[SOURCE MATERIAL]
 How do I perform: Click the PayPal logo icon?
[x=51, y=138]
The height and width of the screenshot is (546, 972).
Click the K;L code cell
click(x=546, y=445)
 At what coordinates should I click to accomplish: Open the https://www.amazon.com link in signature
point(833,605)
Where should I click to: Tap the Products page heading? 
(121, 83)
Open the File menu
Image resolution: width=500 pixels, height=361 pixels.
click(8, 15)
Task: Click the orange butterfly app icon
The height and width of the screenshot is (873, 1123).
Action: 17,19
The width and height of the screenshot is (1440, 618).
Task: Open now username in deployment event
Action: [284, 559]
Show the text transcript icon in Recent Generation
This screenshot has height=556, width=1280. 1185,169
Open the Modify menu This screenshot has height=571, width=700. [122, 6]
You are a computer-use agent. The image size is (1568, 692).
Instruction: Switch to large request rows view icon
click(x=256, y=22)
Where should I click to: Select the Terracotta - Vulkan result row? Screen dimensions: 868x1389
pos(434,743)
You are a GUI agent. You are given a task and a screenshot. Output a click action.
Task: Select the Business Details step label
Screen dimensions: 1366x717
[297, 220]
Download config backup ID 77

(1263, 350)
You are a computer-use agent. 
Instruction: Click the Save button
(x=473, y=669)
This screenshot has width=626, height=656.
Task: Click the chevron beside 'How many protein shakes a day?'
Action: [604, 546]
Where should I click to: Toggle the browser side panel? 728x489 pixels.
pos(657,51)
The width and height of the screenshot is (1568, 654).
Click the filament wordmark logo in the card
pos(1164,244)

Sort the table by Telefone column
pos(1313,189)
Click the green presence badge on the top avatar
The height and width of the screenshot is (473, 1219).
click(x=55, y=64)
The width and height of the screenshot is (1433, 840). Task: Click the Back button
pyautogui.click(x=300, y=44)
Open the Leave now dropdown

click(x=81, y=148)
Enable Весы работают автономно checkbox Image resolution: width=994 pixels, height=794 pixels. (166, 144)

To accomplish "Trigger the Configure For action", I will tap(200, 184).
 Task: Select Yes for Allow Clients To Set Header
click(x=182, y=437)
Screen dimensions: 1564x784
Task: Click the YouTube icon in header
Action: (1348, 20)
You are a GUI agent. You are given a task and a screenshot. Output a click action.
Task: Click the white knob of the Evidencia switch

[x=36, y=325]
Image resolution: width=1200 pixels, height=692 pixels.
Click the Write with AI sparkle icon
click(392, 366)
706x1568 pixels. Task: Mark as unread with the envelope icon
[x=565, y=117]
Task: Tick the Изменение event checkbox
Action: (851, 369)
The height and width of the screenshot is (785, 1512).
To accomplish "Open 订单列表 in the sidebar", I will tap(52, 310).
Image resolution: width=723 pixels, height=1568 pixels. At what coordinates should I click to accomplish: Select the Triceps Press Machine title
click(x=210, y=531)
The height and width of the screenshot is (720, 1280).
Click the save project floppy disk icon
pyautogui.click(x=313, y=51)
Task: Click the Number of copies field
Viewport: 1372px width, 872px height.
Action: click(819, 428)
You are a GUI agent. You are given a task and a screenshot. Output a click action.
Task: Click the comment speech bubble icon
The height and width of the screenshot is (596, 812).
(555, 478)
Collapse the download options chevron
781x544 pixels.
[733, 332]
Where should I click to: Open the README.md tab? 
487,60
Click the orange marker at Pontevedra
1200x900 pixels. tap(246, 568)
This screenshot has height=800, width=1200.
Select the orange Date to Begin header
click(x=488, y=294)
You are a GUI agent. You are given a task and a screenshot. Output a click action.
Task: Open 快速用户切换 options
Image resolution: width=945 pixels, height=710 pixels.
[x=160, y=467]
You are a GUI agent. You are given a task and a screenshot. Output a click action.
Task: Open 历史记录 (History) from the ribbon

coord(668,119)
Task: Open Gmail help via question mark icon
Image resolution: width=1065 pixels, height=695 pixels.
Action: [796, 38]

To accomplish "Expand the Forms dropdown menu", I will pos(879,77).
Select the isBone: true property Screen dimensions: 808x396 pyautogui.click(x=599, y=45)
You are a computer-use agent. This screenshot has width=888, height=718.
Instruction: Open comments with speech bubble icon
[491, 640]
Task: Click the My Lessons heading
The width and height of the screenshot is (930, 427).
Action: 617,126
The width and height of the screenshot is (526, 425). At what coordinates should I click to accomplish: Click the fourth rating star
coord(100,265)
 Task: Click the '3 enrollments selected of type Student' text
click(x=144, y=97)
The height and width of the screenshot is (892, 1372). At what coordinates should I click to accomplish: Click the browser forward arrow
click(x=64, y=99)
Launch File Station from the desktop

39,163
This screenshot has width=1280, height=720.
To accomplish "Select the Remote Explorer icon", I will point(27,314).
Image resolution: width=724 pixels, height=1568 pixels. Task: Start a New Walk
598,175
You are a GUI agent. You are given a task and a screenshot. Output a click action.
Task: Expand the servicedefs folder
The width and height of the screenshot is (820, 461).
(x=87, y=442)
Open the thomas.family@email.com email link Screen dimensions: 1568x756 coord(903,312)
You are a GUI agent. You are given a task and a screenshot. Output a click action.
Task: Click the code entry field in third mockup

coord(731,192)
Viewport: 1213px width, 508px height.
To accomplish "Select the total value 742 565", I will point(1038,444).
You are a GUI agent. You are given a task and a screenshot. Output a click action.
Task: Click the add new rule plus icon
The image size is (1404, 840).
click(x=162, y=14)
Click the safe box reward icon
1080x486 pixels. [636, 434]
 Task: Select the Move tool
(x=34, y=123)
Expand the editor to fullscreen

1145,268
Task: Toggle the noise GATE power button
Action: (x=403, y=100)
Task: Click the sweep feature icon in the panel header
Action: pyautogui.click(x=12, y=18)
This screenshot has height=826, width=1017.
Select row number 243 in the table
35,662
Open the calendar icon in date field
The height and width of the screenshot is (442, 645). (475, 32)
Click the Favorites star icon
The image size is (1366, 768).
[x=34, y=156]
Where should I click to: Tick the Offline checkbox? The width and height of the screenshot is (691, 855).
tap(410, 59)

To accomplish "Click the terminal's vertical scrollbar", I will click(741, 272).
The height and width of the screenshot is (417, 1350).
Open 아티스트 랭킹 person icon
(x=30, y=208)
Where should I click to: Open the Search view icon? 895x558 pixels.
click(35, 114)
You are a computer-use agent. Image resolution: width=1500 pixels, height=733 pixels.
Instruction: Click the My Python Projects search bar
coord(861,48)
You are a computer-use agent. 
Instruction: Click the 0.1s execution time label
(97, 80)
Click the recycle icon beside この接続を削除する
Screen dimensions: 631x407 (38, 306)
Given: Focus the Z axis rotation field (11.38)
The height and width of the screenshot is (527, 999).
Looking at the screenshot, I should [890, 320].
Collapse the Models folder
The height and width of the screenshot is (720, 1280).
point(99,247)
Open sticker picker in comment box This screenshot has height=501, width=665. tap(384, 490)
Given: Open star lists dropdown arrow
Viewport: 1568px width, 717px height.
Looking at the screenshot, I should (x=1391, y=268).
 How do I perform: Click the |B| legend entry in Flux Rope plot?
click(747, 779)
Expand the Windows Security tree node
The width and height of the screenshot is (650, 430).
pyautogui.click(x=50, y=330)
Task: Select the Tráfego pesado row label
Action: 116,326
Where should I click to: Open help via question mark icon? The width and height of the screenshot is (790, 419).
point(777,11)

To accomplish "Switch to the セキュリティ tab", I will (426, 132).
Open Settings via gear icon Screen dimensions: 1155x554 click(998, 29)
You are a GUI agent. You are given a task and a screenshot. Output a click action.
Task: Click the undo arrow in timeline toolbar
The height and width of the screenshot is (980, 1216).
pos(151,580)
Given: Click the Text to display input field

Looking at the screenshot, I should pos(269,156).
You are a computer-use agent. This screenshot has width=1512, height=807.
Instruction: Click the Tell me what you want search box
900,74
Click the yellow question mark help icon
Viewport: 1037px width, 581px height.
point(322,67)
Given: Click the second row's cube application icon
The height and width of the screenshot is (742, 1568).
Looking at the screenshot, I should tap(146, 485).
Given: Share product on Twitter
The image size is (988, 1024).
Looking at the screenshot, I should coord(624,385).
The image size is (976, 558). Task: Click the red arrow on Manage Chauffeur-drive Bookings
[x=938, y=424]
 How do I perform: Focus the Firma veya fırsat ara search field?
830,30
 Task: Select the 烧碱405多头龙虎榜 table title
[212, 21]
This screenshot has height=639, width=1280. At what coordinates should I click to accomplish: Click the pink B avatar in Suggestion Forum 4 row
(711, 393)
[/SOURCE MATERIAL]
- INSTRUCTIONS TO FOLLOW
Your task is to find each line in the entries that contains the string "will" and copy it.

- RESPONSE BELOW
To accomplish "Trigger the Configure For action", I will tap(200, 184).
To accomplish "Open 订单列表 in the sidebar", I will tap(52, 310).
To accomplish "Expand the Forms dropdown menu", I will pos(879,77).
To accomplish "Select the Remote Explorer icon", I will point(27,314).
To accomplish "Select the total value 742 565", I will point(1038,444).
To accomplish "Click the terminal's vertical scrollbar", I will click(741, 272).
To accomplish "Switch to the セキュリティ tab", I will (426, 132).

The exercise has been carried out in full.